TRELLISWorld: Training-Free World Generation from Object Generators
Hanke Chen, Yuan Liu, Minchen Li
TL;DR
TRELLISWorld presents a training-free method for text-driven 3D scene generation by repurposing object-level diffusion models as modular tiles. A multi-tile denoising framework with overlapping regions and cosine-based blending enables scalable, coherent world synthesis without scene-level retraining. The approach leverages a two-stage TRELLIS-based pipeline in latent space and demonstrates favorable perceptual alignment, reduced seams, and substantial computational efficiency compared to autoregressive baselines. It supports flexible editing, area-specific prompting, and 3D tiling, offering a simple yet powerful foundation for general-purpose language-guided 3D scene construction.
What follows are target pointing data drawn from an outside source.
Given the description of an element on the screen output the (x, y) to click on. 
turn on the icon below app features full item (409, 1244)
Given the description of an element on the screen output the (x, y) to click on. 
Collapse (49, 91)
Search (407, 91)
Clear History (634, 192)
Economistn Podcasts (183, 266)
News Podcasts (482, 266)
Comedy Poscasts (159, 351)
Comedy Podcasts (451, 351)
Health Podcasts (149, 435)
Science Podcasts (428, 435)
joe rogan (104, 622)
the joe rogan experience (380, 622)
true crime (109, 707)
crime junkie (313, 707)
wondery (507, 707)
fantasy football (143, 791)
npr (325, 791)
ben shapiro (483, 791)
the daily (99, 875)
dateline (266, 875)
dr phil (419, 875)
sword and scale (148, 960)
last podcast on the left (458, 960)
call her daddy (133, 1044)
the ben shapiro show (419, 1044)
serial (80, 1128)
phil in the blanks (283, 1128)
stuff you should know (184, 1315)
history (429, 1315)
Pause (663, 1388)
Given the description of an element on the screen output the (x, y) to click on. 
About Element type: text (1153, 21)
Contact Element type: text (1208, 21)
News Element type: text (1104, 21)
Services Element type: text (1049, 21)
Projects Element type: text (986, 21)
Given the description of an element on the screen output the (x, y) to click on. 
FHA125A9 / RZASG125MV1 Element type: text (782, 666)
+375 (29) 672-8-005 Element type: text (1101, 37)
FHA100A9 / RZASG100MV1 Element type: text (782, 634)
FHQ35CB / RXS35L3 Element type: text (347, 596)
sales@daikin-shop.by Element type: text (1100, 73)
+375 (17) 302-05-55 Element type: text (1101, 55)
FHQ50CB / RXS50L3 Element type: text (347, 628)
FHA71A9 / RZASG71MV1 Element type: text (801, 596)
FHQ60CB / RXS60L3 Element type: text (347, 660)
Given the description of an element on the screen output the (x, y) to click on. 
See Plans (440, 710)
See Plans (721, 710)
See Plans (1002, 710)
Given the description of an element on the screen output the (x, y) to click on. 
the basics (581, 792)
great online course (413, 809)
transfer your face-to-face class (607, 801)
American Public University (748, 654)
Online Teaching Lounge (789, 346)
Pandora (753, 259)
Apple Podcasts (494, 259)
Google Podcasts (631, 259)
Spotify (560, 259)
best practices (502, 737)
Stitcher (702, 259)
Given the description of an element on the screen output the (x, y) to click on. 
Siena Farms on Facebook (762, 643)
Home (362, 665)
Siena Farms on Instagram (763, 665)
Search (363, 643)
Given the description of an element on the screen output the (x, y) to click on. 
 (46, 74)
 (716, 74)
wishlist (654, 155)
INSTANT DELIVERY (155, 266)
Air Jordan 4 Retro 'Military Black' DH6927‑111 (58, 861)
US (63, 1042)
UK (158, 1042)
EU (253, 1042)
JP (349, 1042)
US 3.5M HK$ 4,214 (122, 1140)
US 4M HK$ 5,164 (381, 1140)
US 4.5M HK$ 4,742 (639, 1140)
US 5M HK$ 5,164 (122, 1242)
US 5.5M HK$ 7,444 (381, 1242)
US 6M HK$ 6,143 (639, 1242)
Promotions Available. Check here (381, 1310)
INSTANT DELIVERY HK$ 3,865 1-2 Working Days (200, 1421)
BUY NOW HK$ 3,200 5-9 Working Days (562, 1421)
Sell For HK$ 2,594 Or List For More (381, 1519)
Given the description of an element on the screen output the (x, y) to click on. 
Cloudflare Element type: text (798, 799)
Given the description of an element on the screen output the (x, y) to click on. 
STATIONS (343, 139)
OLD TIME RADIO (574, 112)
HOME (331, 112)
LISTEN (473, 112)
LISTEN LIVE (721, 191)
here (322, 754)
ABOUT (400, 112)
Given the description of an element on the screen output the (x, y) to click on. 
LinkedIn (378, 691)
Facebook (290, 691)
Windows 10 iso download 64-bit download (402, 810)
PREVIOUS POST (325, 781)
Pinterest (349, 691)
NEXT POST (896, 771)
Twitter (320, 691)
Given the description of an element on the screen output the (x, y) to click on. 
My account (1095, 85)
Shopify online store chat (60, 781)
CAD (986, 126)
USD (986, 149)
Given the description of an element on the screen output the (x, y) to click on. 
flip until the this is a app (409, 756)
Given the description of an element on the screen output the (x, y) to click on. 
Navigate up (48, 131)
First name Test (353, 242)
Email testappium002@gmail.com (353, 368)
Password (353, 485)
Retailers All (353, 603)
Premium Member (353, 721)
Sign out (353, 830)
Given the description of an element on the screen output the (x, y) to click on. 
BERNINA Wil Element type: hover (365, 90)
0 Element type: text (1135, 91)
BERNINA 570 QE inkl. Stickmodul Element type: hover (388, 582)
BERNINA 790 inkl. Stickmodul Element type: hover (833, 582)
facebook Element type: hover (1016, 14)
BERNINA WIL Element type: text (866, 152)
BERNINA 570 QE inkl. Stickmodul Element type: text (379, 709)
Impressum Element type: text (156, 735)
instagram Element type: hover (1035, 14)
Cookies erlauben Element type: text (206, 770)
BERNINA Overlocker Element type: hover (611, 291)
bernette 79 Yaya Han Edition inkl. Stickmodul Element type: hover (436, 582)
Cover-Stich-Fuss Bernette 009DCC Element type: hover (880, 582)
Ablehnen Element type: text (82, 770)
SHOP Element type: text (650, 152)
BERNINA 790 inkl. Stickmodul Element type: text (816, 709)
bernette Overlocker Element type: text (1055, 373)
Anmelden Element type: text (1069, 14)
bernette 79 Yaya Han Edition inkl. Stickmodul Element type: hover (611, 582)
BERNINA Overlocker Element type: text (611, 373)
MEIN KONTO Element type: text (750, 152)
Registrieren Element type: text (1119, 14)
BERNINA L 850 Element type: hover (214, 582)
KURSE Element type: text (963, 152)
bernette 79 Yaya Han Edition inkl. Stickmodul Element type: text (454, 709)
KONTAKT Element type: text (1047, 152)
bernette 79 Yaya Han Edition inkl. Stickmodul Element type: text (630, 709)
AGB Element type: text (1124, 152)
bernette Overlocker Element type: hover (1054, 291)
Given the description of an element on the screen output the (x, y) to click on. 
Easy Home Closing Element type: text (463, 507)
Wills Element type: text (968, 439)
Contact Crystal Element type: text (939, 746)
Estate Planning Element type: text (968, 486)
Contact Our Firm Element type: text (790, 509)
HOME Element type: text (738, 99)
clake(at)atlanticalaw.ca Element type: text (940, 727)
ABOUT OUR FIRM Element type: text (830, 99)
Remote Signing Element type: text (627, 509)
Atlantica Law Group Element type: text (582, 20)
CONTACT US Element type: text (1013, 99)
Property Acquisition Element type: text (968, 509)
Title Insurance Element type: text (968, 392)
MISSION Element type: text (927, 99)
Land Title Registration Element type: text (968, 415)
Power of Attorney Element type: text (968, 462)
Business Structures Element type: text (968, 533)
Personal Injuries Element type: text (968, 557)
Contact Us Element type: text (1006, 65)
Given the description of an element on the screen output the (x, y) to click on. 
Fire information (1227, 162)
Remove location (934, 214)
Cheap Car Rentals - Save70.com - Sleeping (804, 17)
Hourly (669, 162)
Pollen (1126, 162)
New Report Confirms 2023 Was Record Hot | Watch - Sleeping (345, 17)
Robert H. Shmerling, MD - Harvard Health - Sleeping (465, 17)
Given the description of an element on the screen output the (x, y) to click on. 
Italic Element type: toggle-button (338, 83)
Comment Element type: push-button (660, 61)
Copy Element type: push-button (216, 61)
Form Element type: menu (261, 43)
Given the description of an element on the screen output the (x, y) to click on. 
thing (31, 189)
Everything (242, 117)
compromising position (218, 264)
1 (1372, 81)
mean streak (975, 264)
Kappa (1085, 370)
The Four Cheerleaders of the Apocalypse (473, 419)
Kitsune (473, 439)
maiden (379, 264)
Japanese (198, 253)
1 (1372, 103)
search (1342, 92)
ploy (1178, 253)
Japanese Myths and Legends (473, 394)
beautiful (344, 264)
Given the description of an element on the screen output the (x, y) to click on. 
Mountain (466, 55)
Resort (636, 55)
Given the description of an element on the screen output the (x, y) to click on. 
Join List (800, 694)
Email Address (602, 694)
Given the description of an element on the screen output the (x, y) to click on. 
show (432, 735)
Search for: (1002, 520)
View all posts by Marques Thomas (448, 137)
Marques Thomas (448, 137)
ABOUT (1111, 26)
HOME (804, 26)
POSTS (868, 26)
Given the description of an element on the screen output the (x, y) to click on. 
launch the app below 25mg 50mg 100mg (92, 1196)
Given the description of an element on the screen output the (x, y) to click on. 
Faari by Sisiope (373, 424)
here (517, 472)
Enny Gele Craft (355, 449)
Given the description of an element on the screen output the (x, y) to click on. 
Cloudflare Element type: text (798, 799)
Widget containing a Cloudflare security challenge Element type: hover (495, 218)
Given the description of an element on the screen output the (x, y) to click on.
Limitations include dependence on base models and lack of post-generation object disentanglement, suggesting directions for future improvement and extension to broader scene types.
Abstract
Text-driven 3D scene generation holds promise for a wide range of applications, from virtual prototyping to AR/VR and simulation. However, existing methods are often constrained to single-object generation, require domain-specific training, or lack support for full 360-degree viewability. In this work, we present a training-free approach to 3D scene synthesis by repurposing general-purpose text-to-3D object diffusion models as modular tile generators. We reformulate scene generation as a multi-tile denoising problem, where overlapping 3D regions are independently generated and seamlessly blended via weighted averaging. This enables scalable synthesis of large, coherent scenes while preserving local semantic control. Our method eliminates the need for scene-level datasets or retraining, relies on minimal heuristics, and inherits the generalization capabilities of object-level priors. We demonstrate that our approach supports diverse scene layouts, efficient generation, and flexible editing, establishing a simple yet powerful foundation for general-purpose, language-driven 3D scene construction.